Assignment
State, as a number alone, how many lines of the entries contain the word "computer".

Provided data
<<<<

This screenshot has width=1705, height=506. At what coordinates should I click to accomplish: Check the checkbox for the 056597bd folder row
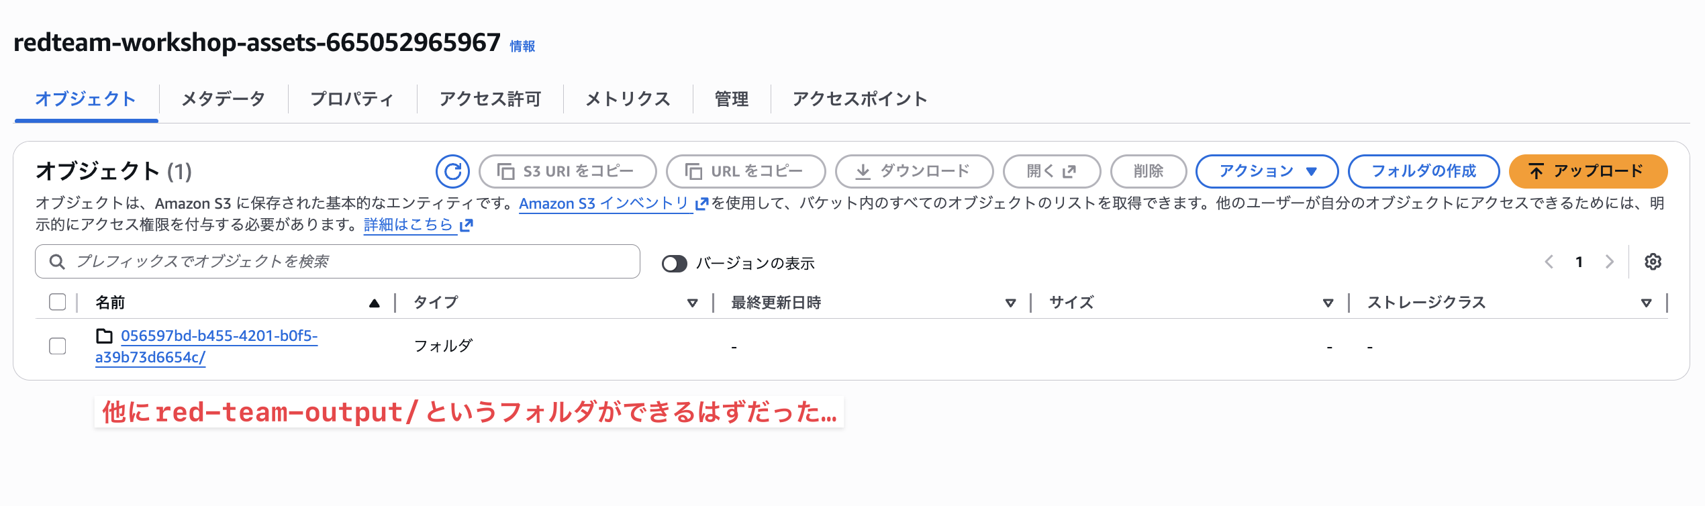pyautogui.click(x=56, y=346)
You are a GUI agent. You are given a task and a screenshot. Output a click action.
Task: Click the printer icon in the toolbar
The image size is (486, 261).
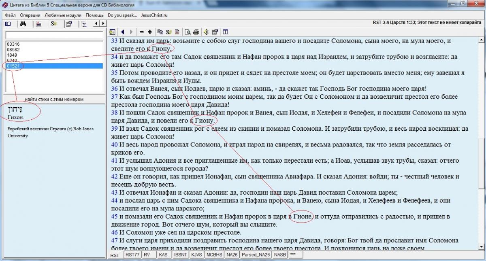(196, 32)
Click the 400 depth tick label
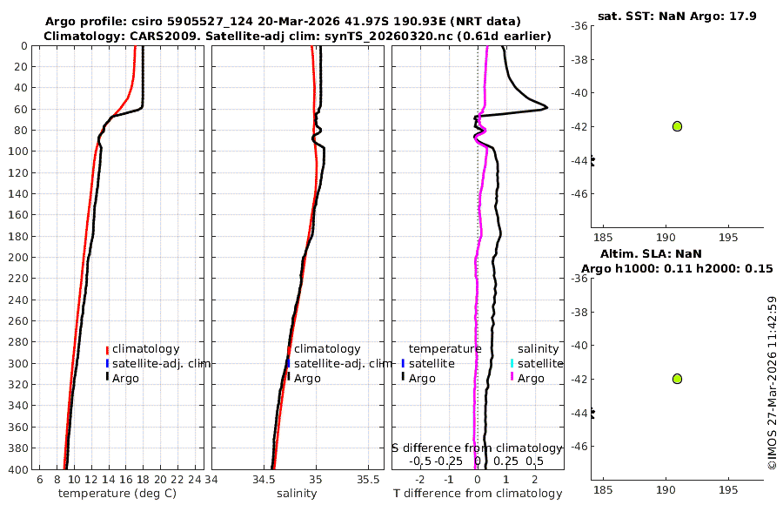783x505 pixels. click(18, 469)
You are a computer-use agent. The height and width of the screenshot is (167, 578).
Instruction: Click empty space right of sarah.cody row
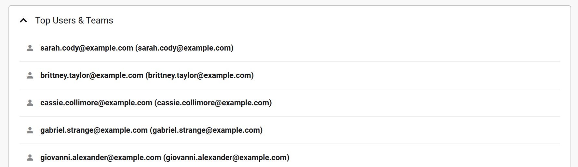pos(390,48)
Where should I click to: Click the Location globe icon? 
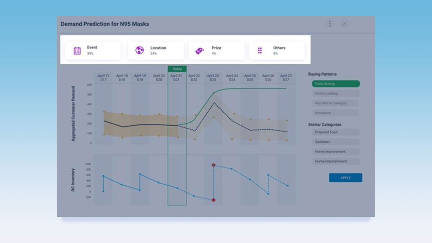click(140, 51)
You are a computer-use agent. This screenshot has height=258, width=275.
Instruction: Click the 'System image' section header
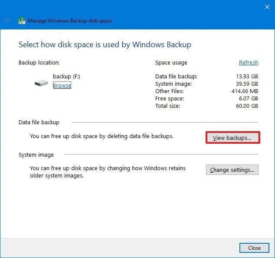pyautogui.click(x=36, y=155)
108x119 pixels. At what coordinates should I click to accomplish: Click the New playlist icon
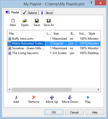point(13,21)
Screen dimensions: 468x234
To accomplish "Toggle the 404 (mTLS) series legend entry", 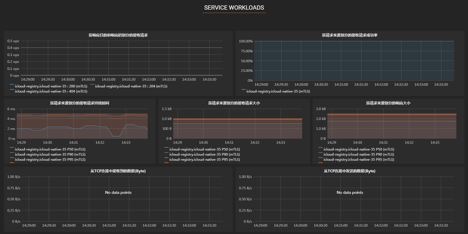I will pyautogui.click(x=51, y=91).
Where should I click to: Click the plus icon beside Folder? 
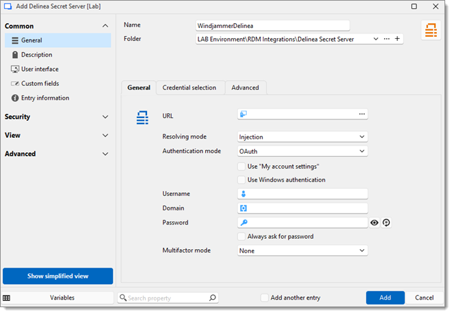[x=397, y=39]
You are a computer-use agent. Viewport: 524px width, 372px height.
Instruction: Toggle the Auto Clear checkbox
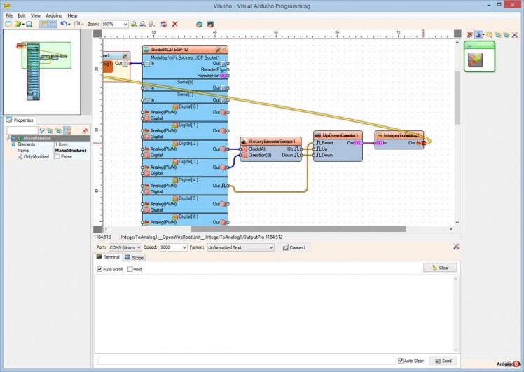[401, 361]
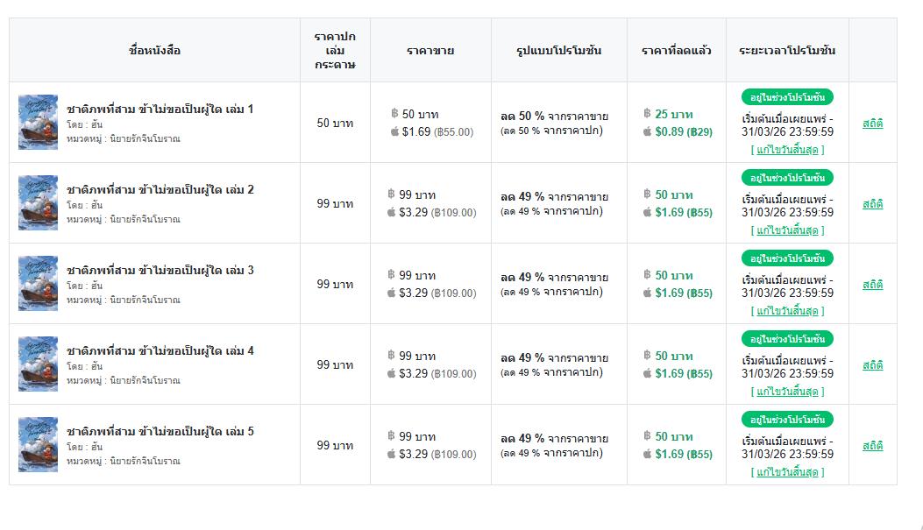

>>>>

Result of this task
3